-- CHALLENGE 1 --
In the essay on atheism and the quest for meaning, what does the author call the conclusion that free will is an illusion?

-- EXCERPTED TEXT --
Atheism and the Quest for Meaning: What Does It Mean to Say That All of Existence is Contingent?

It means that life didn’t have to be—it was an accident—and yet here we all are. Our existence is neither inherently necessary or meaningful. Welcome!

Now, as human beings, what do we do?

Well, we can try to take the incoherence of our accidental presence in this world and make of it a coherence—and this is the beauty, the tragedy, and the absurdity of our existence. By imaginative reflection and actions we can try to bind up for ourselves what is always, in reality, a chance scattering. We can, in other words, try to make this curious chance concatenation of atoms blindly moving in the void appear to be connected in a meaningful way; to make of existence something whole.

And accompanying the whole we might seek some semblance of permanence:

  • we can imagine ourselves to have souls; or
  • pretend to believe (even though we suspect it’s not true) that there is a god who will bring our spirits to heaven after death and seal forever our good and bad deeds in this world; or
  • please ourselves with thoughts that we will be remembered by posterity for a book that we’ve written; or
  • meditate to the point that we think we have united with the eternal Buddha.

These are the kinds of things that we can do, while we’re waiting to die, for who wants to imagine that we are, in fact, making something whole for just a very short time?

But then something horrible happens: a dark epiphany, a hellish realization, slowly rises in us.

If we are strict monists (that is, if we are convinced that there really is only one world, and not two), then it starts to dawn on us that we are, in fact, not only contingent beings, but determined beings; that, logically, if we are made up of determinate or quantum contingent atoms rustling in the void, then we really cannot do anything to arrest or direct them in their course, for there is nothing outside of the material system—no soul, no mind—to achieve this feat.

And so even Albert Camus’s modest option—to rebel against the absurdity of our contingent and meaningless existence as if there was a god to wrestle with—is not really an option for us. We find, as serious doubters or rejectors of the existence of God, that if we are devoted to rationality, then we must become Calvinists without even so much as the hope of Calvin. Our libertarian free will, we must admit, is an utter illusion and our narrow attempts at meaning, insofar as we experience them, are also illusions to which we nevertheless must, as a child to its teddy bear, cling. If we broke the spell of free will in our day-to-day lives, we recognize that we could neither speak normally or function. We might well go mad. Time and chance, when we draw the materialist conclusion, turn out to be the twin jaws of an inescapable totalitarian maw; the Leviathan that eateth us all.

I think I would call this atheist checkmate, wouldn’t you?

Have a very edgy Richard Dawkins holiday?


About Santi Tafarella

I teach writing and literature at Antelope Valley College in California.
This entry was posted in Uncategorized and tagged , , , , , , , , , , , . Bookmark the permalink.

-- CHALLENGE 2 --
In the records, copy out word for word the lines from the one with "coordinates (242, 162)." up to and including the one with "center [314, 23].".

-- SUPPLIED DATA --
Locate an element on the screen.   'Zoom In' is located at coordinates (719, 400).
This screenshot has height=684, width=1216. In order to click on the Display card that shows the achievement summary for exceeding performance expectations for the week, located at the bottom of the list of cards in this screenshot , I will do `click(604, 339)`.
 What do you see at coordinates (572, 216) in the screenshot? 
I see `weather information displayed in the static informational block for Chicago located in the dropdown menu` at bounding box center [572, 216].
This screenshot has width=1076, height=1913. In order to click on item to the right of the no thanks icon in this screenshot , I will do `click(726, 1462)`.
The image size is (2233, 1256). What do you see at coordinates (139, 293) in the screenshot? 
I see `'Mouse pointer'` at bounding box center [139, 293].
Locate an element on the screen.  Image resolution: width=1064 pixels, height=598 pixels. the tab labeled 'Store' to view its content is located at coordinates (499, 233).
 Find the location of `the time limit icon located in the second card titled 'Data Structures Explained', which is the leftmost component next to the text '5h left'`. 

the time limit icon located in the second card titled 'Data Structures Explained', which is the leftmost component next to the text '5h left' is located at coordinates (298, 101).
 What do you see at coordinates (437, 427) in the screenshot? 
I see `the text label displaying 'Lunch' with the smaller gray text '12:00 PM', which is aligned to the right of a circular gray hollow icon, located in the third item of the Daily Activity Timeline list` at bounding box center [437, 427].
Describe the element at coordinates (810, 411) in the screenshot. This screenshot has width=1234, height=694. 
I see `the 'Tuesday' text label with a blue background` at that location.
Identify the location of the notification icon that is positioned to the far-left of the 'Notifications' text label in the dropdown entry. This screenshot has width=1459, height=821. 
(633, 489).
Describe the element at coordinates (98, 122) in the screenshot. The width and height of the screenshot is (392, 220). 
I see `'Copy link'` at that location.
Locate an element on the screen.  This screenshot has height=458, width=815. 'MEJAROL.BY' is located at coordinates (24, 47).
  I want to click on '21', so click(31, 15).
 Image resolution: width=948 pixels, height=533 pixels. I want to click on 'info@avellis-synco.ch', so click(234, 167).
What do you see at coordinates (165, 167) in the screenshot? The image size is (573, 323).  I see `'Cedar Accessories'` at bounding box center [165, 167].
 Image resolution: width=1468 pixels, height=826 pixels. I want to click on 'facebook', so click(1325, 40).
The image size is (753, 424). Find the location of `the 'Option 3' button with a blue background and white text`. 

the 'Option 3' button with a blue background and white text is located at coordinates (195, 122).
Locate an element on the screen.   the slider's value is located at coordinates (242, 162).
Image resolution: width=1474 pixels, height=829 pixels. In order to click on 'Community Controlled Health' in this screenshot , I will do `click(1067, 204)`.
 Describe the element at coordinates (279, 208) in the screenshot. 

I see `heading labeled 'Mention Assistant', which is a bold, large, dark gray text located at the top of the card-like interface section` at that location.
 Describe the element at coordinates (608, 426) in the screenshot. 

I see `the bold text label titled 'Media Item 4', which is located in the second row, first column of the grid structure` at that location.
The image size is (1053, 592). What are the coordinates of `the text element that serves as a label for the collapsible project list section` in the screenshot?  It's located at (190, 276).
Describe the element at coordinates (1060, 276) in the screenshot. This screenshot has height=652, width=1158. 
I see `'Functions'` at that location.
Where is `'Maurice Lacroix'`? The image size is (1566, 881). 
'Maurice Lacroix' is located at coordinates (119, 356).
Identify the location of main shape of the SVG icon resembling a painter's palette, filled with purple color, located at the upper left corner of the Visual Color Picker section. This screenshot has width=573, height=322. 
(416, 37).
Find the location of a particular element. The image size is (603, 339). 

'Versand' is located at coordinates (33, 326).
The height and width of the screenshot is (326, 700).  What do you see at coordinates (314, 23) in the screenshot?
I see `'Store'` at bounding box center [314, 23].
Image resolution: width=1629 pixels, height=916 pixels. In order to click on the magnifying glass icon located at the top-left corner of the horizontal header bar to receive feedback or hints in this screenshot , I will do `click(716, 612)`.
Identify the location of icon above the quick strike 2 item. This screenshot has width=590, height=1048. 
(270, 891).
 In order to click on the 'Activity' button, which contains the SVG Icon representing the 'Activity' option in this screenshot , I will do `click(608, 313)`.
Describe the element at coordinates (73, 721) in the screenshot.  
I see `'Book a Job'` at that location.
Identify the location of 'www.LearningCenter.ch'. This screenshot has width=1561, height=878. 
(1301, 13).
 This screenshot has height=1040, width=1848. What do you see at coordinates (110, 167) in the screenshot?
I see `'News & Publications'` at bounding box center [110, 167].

-- SOLUTION 1 --
Atheist checkmate.

-- SOLUTION 2 --
Locate an element on the screen.   the slider's value is located at coordinates (242, 162).
Image resolution: width=1474 pixels, height=829 pixels. In order to click on 'Community Controlled Health' in this screenshot , I will do `click(1067, 204)`.
 Describe the element at coordinates (279, 208) in the screenshot. 

I see `heading labeled 'Mention Assistant', which is a bold, large, dark gray text located at the top of the card-like interface section` at that location.
 Describe the element at coordinates (608, 426) in the screenshot. 

I see `the bold text label titled 'Media Item 4', which is located in the second row, first column of the grid structure` at that location.
The image size is (1053, 592). What are the coordinates of `the text element that serves as a label for the collapsible project list section` in the screenshot?  It's located at (190, 276).
Describe the element at coordinates (1060, 276) in the screenshot. This screenshot has height=652, width=1158. 
I see `'Functions'` at that location.
Where is `'Maurice Lacroix'`? The image size is (1566, 881). 
'Maurice Lacroix' is located at coordinates (119, 356).
Identify the location of main shape of the SVG icon resembling a painter's palette, filled with purple color, located at the upper left corner of the Visual Color Picker section. This screenshot has width=573, height=322. 
(416, 37).
Find the location of a particular element. The image size is (603, 339). 

'Versand' is located at coordinates (33, 326).
The height and width of the screenshot is (326, 700).  What do you see at coordinates (314, 23) in the screenshot?
I see `'Store'` at bounding box center [314, 23].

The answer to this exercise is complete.